On 6 April 2016, the ATO issued Practical Compliance Guidelines PCG 2016/5 Income tax - arm's length terms for Limited Recourse Borrowing Arrangements established by self managed superannuation funds (Guideline) which:

  1.  provides further guidance on how existing non-commercial limited recourse borrowing  arrangement (LRBA) loans from related parties to self managed superannuation funds  (SMSFs) can be put on commercial terms by 30 June 2016; and
  2.  sets out 2 safe harbours for LRBA loans from related parties to SMSFs (one relating to  the acquisition of real estate and the other relating to the acquisition of shares). 

If a non-commercial LRBA loan exists, an SMSF will need to do one of the following by 30 June 2016 to ensure the non-arm’s length income rules are not triggered, resulting in non-arm’s length income being taxed at the highest marginal tax rate:

  1. bring the loan terms in line with the safe harbour terms under the Guideline with effect for the entire 2015/16 year (including that interest and principal for the 2015/16 year must be paid); or
  2. refinance the loan through a commercial lender (however, the loan must still be put on a commercial basis for the 2015/16 year – including the payment of interest and principal for that year up until the time of the refinancing of the loan); or
  3. repay the LRBA loan (however, again, the loan must still be put on a commercial basis for the 2015/16 year – including the payment of interest and principal for that year up until the time of the repayment). 

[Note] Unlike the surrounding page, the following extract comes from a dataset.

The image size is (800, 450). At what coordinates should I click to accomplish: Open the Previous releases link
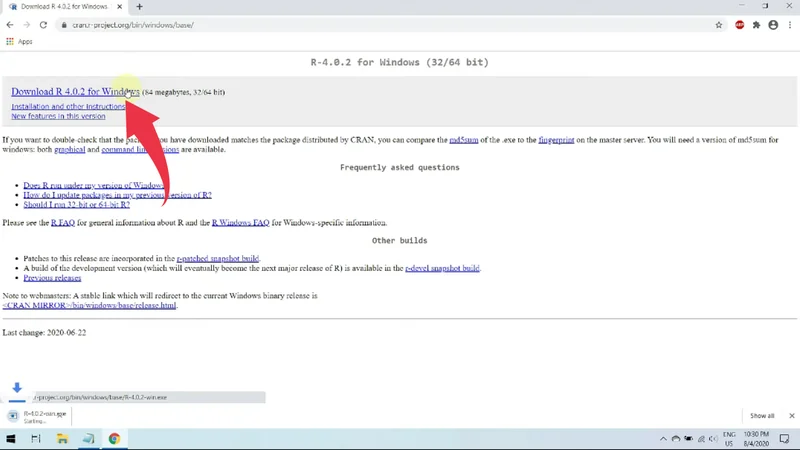pos(52,278)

The safe harbor terms are as follows:

1.    In relation to LRBA loans used to acquire real estate:

  • the interest rate must equal the Reserve Bank of Australia Indicator Lending Rates for banks providing standard variable housing loans for investors (currently 5.75%);
  • have a term of no more than 15 years (5 years for a fixed interest rate) – variable interest rates reset each 1 July based on the rate in the previous May;
  • have a loan to value ratio (LVR) of no more than 70%; 
  • have monthly payments of principal and interest; and 
  • be secured against real estate.

2.    In relation to LRBA loans used to acquire listed shares, the safe harbour provisions are similar to the safe harbour for real estate except that:

  • the interest rate is an additional 2% (currently 7.75%);
  • the maximum term of the loan is 7 years (3 years for fixed interest); and 
  • the LVR is 50%.

Unfortunately, the ATO has not issued a safe harbour for other assets like investments in a regulation 13.22C trust or collectables. Such arrangements will need to be benchmarked against commercial rates. 

Therefore, if an SMSF has an existing non-commercial LRBA loan from a related party, action must be taken prior to 30 June 2016 to ensure the loan is on commercial terms in accordance with the Guideline. 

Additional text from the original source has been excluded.